Benedetto XVI ha tenuto un importante discorso al clero romano ricordando la sua esperienza al Vaticano II, vissuta in prima persona, come teologo a servizio del Card. Frings.
Il Papa ha evocato l’atmosfera ricca di “entusiasmo” che caratterizzò quel periodo per l’obiettivo di poter “correggere l’inizio sbagliato” che si era instaurato nella relazione tra la Chiesa e il periodo moderno. E fa un riferimento preciso: “l’errore nel caso Galileo”.
Il Beato Giovanni Paolo II, che promosse una commissione apposita per studiare il caso Galilei, al termine dei lavori durati circa 10 anni, non usò la parola “errore”, ma definì tutta la vicenda “una tragica incomprensione reciproca”. Il caso Galilei, in poche parole, ha riguardato un irrigidimento da una parte e dall’altra: il grande scienziato pisano stava scoprendo un metodo assolutamente innovativo nello studio della natura e tendeva a travalicare il campo dei teologi, dall’altra i teologi del Sant’Uffizio non compresero la portata del metodo galileano e si arroccavano su posizioni troppo letterali nell’interpretazione della Bibbia. In mezzo però stava il Card. Bellarmino che nel 1615, con grande acume scientifico, ricordava a Galileo di procedere per ipotesi e non pretendere di dire cose assolute con troppa facilità. Senza voler entrare nelle pieghe del caso Galilei interessa rilevare che la posizione di Bellarmino rappresenta proprio ciò che la scienza moderna ha incarnato per crescere e progredire: si applica a cose contingenti, studiandone aspetti quantitativi e matematizzabili, su cui formula ipotesi e teorie valide fino a prova contraria. In questo ambito, ovviamente, dice cose vere. Fino a prova contraria però.
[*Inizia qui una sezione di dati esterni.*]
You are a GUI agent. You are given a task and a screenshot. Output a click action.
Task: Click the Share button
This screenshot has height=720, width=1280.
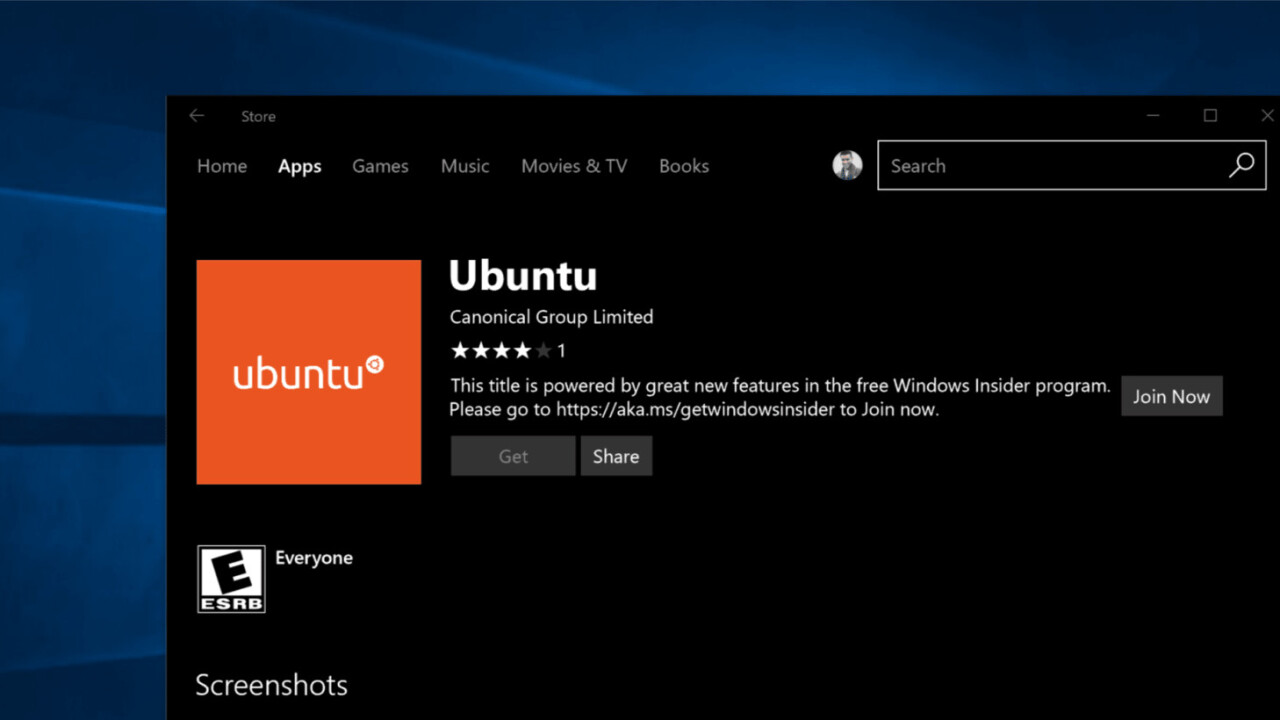(616, 456)
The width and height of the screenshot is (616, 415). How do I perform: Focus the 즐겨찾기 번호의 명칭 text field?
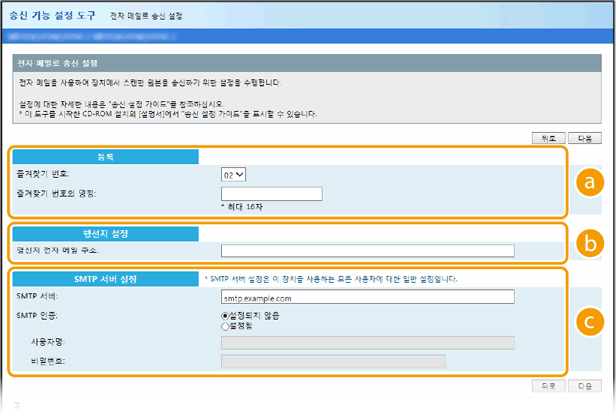(x=271, y=194)
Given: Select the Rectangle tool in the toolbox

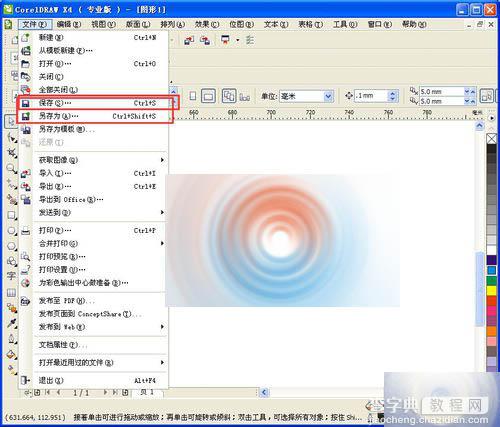Looking at the screenshot, I should [x=11, y=215].
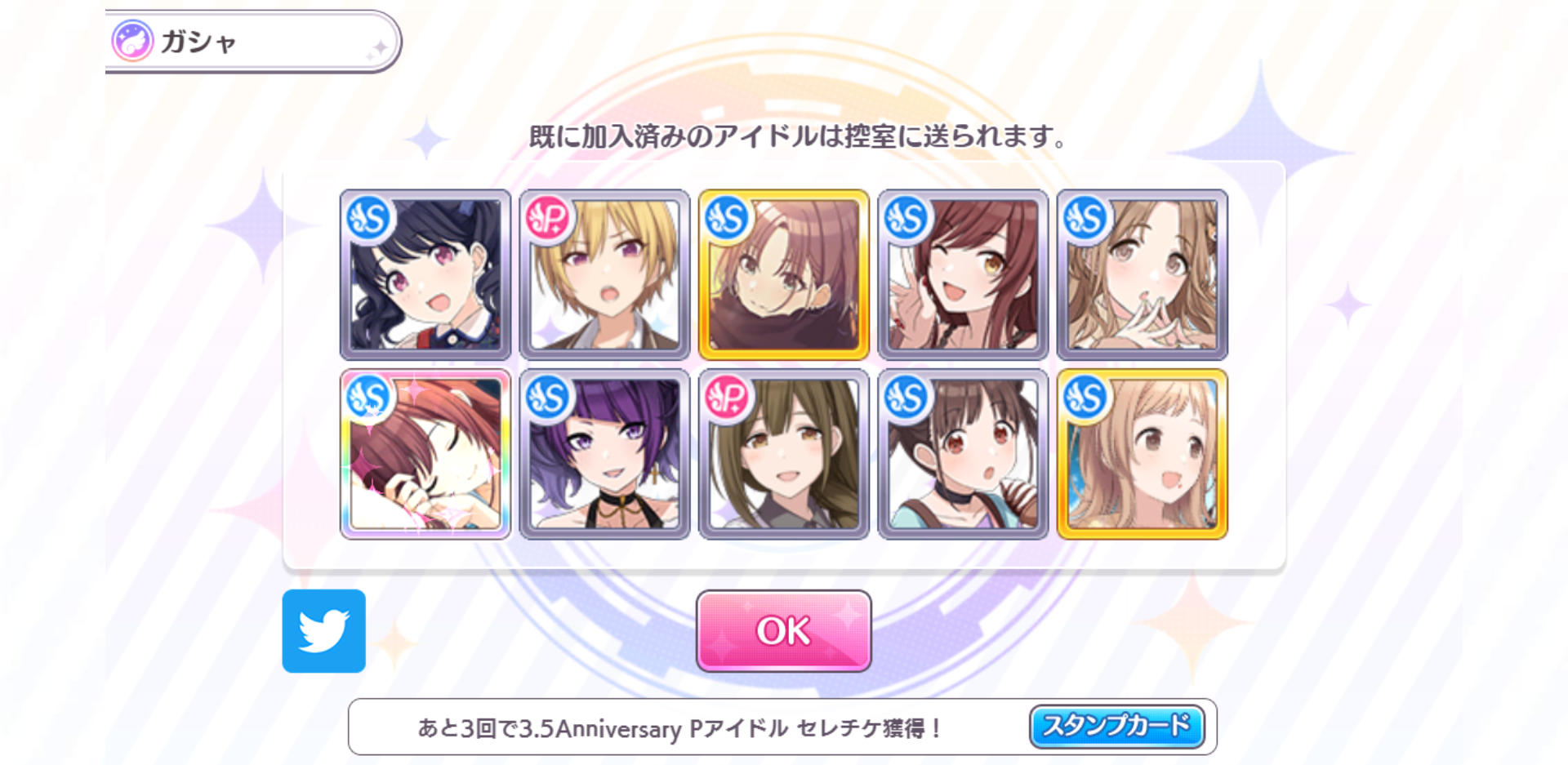
Task: Select the short blonde-haired P idol card
Action: click(604, 275)
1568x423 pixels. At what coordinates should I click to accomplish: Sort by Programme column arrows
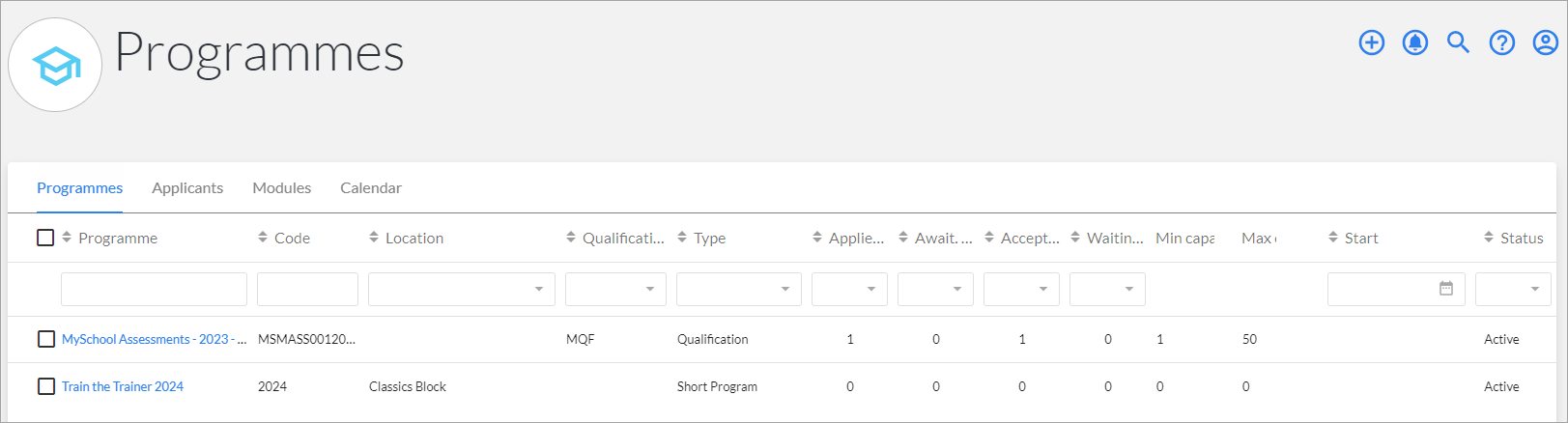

Purtroppo la modernità ha dimenticato questo piccolo particolare, finendo per fare della scienza l’unica forma di conoscenza, l’unica scala di accesso alla verità. In quella “tragica incomprensione reciproca” si aprì la strada alla successiva morte della metafisica, che vuol dire perdita di cittadinanza dal salotto buono della cultura del discorso sul soprasensibile, ossia riduzione del discorso religioso ad un fatto di serie B, relegato nell’intimità del singolo. Su queste basi quale dialogo è possibile con la modernità?
La Chiesa non può rinunciare al discorso metafisico, alla verità soprasensibile, sarebbe come segare il ramo su cui sta seduta, perché non potrebbe più dar ragione della trascendenza di Dio, ma anche dell’anima umana. Invece, proprio un certo ottimismo conciliare, che sperava di convertire la modernità, ha prodotto, in molti uomini di chiesa, uno strano atteggiamento, per cui si ha l’ansia di farsi accettare proprio da chi rimuove la questione metafisica. E’ un po’ come mettersi a dialogare con chi sta segando il ramo su cui si sta seduti. Si vuol pretendere di piacere a chi è pregiudizialmente ostile al sacro, anzi capita che questi signori si offrono come esempi ai fedeli e li si invita a parlare nelle parrocchie, o negli incontri culturali proposti dalle diocesi. In realtà chi non si apre al soprannaturale può presentare solo un umanesimo privo di speranza, chiuso al trascendente, e al massimo, si contenta di lasciarci sotto due metri di terra, soffoca la legge naturale, ma dà spazio a presunti diritti come, per esempio, quelli che emergono dalla cosiddetta teoria del gender.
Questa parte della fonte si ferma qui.